This is my version of what I believe a modern concert guitar should be. It draws heavily on historical influences and places them in a contemporary context.
Torres built in two distinct periods designated as the first and second epochs. The first was more experimental, but by the second the plantilla of his finest concert instruments had become standardized. These are two of my reproductions of this model, one in Brazilian rosewood, the other in maple.
Torres made three guitars for Francesco Tarrega; the first was an 1864 instrument designated in the Romanillos catalogue as FE17. It is lavishly ornamented and features most of the decorative motifs used by Torres throughout his career: meander (or Greek key), fine green and white wheat-ear (or herringbone), the chequerboard, and the lozenge.
Throughout his career Torres made guitars of inexpensive materials, featuring this simplest possible decoration. I am pleased to offer these as less expensive versions of my work.
Garcia/Simplicio Guitars are well known for their exceptionally high degree of ornamentation, both the relief carving on the head and the intricate mosaics found in the rosettes and purflings.

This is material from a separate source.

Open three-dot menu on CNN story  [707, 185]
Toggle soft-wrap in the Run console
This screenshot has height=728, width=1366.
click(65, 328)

One of the first and most important luthiers to embrace the central ideas of Torres was Enrique Garcia of Barcelona. Francisco Simplicio was his only pupil and successor. Garcia introduced an asymmetrical eight fan-strut bracing pattern that was very successful. The Garcia/Simplicio guitars are characterized by an extremely high level of craftsmanship, as well as an unmatched devotion to the decorative arts. There is often extensive use of mosaic inlay, as well as relief carving in the ebony facing of the head.